North West Wales

Non-Welsh speakers could face action says Gwynedd council

Cymraeg-Welsh sign
Image caption The council says it is complying with legislation passed in 2011

Disciplinary action could be taken against council leisure centre staff who do not greet customers in Welsh.

A report for Gwynedd council's language committee provides an update on a "language champions scheme" and the use of Welsh at leisure centres in Bangor, Tywyn and Dolgellau.

It says some staff lacked confidence or were reluctant to use Welsh.

Cllr Louise Hughes, from Llanegryn, near Tywyn, said: "You cannot force people into how they speak".

The report concentrates on the language champions scheme in leisure centres in Welsh-speaking areas.

It says the "situation has improved at the Bangor and Tywyn Centres," adding that "11 out of the 30 members of staff at Bangor were attending lessons and attempting to speak more Welsh, and it is reported that more Welsh is also being spoken at the Tywyn centre, where the manager can now follow the discussion through the medium of Welsh at meetings".

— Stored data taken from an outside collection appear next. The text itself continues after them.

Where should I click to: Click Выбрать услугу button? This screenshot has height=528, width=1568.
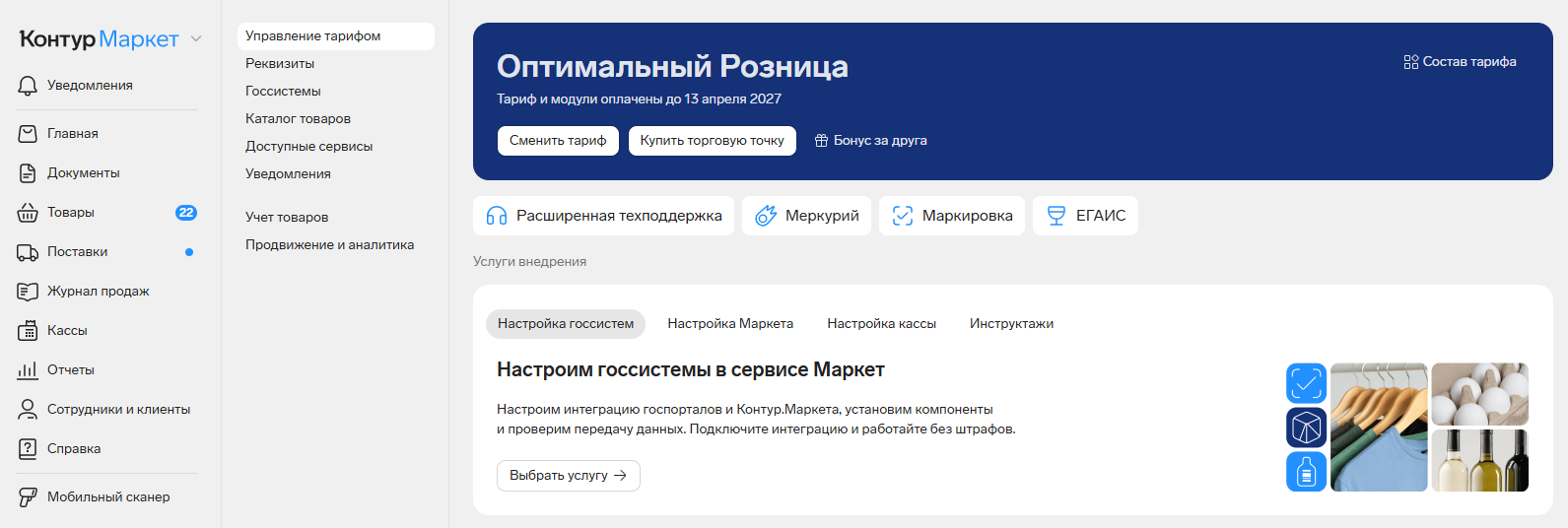tap(569, 476)
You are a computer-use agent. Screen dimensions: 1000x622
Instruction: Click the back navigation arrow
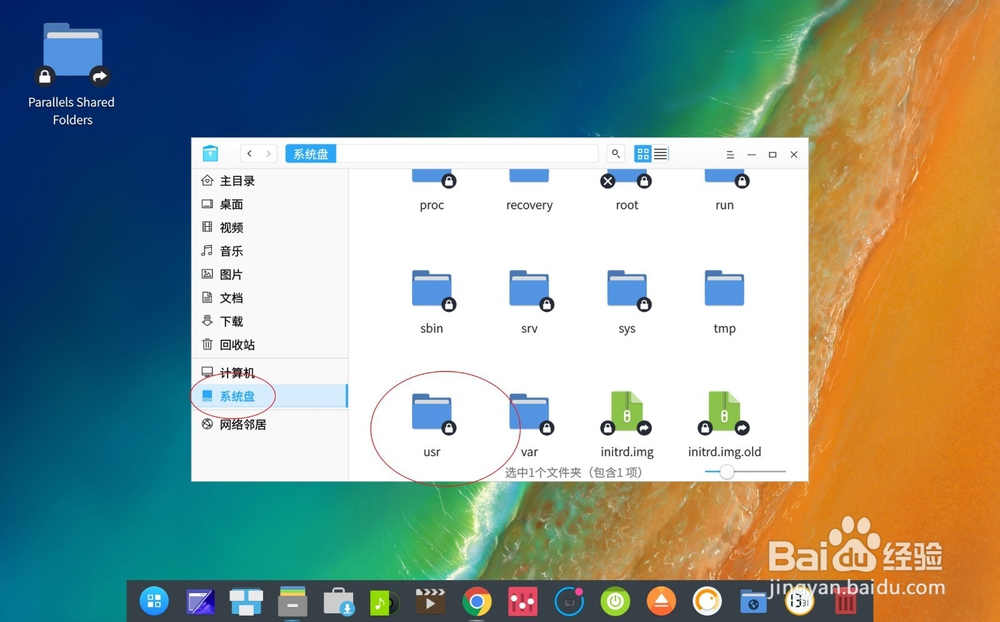(x=249, y=153)
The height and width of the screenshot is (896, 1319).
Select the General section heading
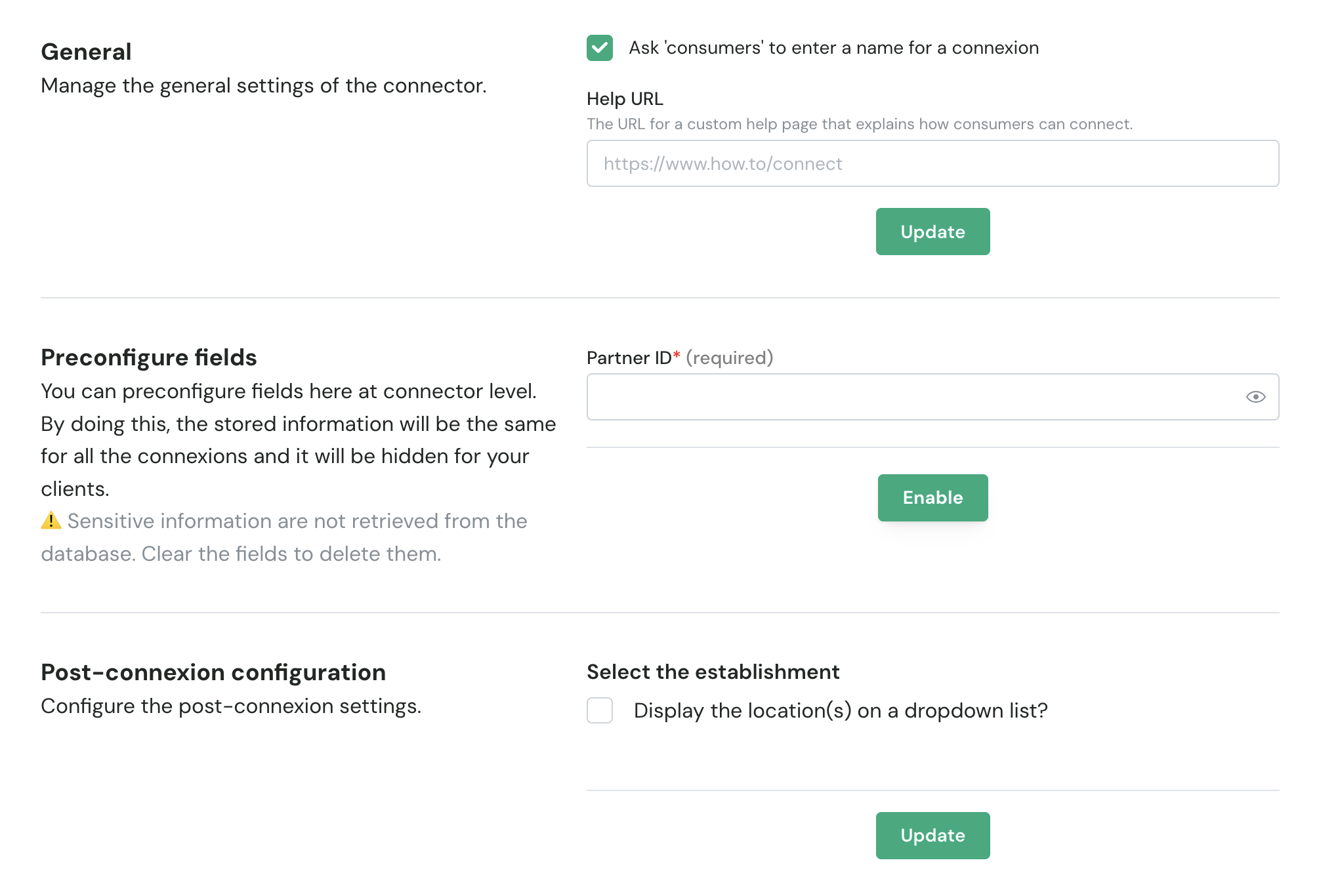coord(86,52)
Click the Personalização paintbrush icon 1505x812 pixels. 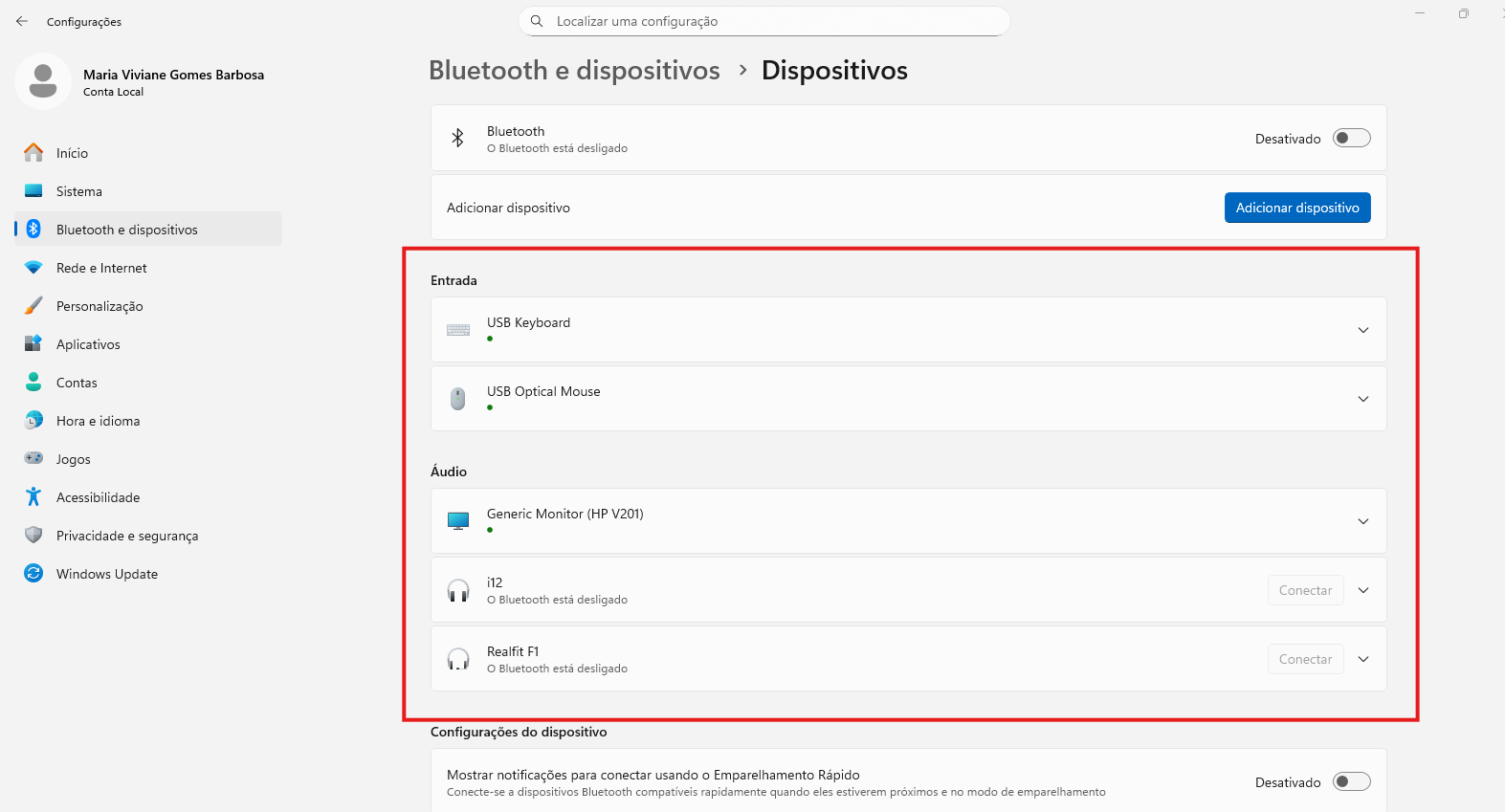coord(33,306)
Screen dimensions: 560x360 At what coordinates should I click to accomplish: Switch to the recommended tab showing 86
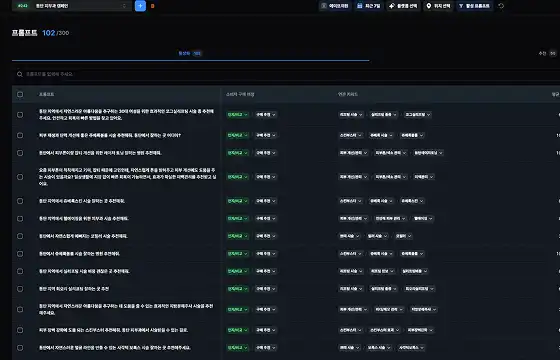pyautogui.click(x=548, y=53)
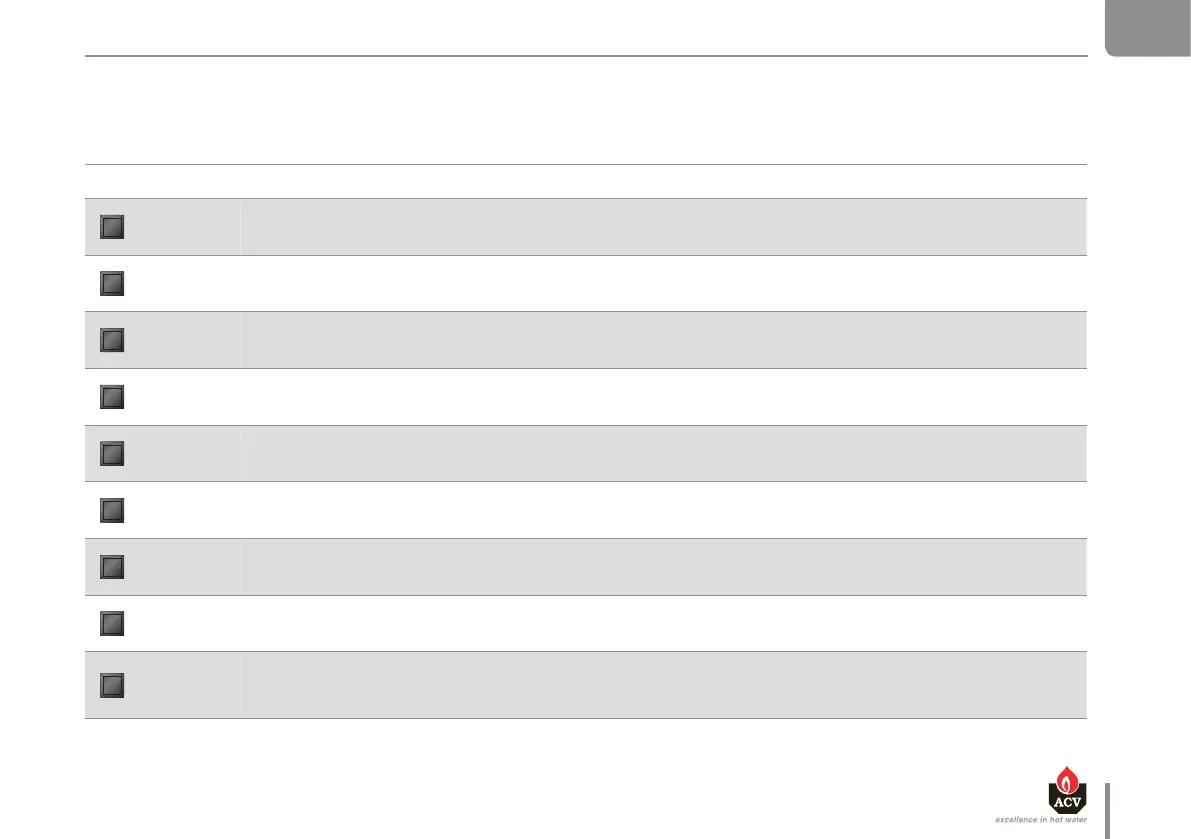Select the sixth checkbox from the top

tap(112, 511)
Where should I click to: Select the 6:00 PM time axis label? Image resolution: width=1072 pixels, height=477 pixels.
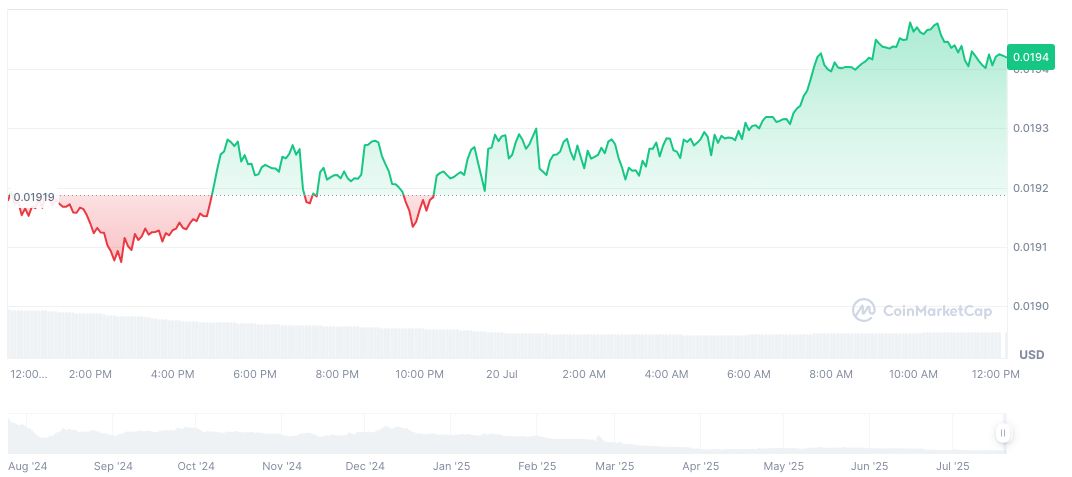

It says "problems continue" at Dolgellau Leisure Centre where "some members of staff lack confidence or are reluctant to use the Welsh language, despite efforts to persuade them to at least greet customers in Welsh".

It adds: "The department is continuing to press on staff who are reluctant to use the Welsh language, and consideration will be given to disciplinary measures in some circumstances."

A council spokesman said no action had yet been taken and the local authority was trying to comply with legislation passed in 2011 which states people living in Wales should be able to live their lives through the medium of Welsh if they choose.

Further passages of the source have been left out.